== What to work on ==
Provide only the number of lines in the following data that contain "list".

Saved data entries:
******************************
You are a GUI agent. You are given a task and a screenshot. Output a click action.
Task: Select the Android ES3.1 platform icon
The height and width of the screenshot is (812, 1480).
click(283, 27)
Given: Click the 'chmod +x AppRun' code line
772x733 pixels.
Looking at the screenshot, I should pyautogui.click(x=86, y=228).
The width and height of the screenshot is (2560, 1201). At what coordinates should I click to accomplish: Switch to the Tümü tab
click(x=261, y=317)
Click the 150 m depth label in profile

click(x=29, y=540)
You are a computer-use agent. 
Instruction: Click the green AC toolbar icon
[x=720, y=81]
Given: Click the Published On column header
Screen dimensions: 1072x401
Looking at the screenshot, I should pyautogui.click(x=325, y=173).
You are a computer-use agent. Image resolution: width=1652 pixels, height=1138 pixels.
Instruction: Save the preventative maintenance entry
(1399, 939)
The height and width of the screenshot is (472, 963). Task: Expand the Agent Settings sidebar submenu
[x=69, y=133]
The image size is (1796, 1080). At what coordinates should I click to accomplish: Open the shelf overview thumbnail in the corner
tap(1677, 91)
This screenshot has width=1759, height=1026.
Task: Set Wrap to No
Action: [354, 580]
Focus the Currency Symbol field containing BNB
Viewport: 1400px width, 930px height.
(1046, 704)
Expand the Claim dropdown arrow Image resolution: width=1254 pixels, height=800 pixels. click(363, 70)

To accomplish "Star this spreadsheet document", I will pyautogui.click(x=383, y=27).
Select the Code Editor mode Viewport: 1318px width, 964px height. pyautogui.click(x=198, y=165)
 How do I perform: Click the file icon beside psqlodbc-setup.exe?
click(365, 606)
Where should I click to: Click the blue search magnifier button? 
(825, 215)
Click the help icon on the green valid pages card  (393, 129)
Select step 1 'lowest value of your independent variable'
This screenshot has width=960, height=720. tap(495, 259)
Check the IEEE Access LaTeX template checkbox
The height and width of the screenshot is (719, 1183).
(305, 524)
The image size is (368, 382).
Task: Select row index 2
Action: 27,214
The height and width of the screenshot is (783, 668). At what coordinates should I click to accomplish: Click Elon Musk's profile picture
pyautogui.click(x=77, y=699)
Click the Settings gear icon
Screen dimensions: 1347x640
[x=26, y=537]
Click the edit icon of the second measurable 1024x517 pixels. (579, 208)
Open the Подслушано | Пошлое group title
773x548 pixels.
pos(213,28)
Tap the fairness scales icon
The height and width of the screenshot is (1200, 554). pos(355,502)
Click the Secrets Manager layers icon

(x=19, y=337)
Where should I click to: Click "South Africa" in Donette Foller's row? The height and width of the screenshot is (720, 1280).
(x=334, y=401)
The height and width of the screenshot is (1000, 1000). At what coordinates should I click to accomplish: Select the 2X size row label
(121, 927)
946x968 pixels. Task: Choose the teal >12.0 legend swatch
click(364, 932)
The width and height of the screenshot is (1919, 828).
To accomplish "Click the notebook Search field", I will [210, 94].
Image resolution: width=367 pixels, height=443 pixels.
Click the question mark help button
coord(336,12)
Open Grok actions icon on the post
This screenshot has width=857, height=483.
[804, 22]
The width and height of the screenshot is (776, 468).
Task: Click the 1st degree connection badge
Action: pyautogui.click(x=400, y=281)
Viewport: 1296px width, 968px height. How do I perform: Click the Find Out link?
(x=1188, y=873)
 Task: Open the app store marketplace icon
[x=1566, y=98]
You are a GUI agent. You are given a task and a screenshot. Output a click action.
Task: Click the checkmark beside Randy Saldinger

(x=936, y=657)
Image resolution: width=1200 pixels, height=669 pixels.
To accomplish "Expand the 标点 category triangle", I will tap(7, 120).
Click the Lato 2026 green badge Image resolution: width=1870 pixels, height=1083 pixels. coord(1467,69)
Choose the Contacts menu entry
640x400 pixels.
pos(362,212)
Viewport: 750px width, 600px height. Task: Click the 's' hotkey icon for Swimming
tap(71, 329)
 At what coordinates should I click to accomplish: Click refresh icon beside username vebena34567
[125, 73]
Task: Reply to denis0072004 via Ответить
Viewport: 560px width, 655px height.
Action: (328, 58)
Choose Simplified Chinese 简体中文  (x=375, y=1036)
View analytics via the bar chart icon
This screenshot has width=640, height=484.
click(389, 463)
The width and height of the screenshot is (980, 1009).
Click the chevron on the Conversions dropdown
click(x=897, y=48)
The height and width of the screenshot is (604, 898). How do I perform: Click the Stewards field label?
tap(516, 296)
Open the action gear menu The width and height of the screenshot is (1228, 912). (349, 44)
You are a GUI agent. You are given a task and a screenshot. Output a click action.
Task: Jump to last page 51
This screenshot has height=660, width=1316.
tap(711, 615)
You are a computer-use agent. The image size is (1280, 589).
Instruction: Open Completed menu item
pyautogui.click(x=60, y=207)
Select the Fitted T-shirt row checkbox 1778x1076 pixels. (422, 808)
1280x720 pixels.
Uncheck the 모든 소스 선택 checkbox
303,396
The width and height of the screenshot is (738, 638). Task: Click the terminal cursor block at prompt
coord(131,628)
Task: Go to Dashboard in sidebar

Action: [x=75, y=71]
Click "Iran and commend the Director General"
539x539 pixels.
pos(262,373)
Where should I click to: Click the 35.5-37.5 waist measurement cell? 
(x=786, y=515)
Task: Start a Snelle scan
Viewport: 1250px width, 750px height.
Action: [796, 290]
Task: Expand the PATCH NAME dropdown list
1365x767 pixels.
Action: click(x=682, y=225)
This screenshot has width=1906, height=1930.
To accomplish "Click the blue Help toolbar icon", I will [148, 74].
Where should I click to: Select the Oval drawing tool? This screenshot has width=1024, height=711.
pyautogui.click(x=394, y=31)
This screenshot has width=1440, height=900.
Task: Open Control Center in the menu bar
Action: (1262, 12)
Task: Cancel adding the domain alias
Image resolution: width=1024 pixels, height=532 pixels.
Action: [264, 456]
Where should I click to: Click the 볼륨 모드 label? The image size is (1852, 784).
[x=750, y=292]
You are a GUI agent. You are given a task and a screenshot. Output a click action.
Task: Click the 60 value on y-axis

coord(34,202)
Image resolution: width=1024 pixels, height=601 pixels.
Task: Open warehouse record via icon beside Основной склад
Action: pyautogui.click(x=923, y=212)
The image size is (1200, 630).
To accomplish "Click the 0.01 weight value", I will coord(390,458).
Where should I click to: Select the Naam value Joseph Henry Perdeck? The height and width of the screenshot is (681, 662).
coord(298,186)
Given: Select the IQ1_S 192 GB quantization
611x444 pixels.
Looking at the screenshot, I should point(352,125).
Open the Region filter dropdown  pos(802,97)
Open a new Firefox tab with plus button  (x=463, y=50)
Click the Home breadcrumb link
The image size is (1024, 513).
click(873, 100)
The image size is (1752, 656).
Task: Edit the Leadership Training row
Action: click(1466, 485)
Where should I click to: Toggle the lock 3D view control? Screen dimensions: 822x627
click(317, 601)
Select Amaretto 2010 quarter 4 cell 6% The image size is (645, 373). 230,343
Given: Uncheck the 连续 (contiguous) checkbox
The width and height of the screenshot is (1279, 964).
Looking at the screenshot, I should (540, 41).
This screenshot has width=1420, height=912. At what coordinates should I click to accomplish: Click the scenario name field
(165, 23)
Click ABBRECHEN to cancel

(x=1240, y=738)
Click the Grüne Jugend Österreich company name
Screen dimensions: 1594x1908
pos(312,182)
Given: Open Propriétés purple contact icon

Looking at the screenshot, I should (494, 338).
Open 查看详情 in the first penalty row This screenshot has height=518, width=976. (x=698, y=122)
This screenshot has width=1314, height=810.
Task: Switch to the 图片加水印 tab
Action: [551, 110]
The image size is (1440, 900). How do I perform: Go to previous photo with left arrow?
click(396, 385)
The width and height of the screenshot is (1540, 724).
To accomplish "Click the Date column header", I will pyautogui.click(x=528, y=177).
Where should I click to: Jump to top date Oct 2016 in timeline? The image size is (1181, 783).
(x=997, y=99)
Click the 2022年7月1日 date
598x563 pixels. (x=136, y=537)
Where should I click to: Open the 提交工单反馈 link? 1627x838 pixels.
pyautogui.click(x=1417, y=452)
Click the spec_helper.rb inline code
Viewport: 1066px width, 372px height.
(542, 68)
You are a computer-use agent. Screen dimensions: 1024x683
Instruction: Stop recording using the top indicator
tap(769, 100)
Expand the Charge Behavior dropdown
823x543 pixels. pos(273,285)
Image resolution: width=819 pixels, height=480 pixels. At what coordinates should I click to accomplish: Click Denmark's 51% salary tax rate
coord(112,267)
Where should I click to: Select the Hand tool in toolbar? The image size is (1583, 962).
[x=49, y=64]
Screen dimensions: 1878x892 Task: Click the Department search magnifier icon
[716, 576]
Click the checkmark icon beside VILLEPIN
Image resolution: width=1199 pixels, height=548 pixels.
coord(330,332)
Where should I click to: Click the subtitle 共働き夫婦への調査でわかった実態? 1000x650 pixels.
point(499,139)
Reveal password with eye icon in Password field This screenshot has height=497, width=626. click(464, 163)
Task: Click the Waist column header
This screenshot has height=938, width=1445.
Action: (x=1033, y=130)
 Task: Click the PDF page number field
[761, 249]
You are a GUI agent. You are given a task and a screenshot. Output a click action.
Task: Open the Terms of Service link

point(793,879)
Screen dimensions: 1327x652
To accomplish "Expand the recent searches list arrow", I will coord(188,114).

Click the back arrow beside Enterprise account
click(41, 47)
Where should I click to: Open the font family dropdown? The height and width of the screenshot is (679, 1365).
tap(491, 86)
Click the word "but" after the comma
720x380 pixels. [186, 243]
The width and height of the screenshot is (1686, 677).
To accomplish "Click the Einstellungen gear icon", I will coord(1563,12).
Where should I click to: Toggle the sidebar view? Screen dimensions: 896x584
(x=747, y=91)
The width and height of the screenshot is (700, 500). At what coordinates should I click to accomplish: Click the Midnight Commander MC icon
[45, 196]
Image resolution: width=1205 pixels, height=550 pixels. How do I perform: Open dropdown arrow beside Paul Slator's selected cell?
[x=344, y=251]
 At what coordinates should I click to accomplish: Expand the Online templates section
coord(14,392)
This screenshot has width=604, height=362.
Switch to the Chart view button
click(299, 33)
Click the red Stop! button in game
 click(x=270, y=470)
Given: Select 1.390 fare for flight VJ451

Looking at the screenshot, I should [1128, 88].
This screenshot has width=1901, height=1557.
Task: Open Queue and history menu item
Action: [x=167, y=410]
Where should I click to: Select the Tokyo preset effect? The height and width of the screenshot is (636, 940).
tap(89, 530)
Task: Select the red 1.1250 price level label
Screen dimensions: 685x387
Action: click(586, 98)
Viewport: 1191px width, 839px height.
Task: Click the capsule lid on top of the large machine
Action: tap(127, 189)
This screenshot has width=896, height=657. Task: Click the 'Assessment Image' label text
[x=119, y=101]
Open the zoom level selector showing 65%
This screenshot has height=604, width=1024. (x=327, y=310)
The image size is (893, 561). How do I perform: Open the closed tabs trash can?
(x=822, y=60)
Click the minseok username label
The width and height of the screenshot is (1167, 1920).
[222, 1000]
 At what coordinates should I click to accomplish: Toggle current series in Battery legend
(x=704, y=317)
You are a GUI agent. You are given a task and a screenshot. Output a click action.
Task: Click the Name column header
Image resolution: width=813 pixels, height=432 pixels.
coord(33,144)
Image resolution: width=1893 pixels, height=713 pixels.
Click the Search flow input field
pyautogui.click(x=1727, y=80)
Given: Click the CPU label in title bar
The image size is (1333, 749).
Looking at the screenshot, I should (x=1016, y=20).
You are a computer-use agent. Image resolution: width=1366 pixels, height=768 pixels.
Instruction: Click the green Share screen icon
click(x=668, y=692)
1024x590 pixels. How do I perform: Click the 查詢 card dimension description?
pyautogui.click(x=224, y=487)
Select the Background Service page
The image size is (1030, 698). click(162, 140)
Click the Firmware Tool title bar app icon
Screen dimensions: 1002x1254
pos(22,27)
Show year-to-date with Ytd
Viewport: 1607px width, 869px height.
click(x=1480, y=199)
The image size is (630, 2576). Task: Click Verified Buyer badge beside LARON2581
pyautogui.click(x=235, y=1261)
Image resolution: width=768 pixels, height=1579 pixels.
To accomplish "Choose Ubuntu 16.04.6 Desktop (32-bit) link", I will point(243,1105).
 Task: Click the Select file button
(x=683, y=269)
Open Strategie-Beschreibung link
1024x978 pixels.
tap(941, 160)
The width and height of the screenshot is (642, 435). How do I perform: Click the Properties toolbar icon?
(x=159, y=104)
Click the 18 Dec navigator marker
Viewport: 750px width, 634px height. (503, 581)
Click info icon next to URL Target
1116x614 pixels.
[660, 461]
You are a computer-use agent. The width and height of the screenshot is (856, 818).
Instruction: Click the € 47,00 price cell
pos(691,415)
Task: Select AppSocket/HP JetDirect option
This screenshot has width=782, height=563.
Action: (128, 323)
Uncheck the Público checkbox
******************************
== Answer to the problem ==
2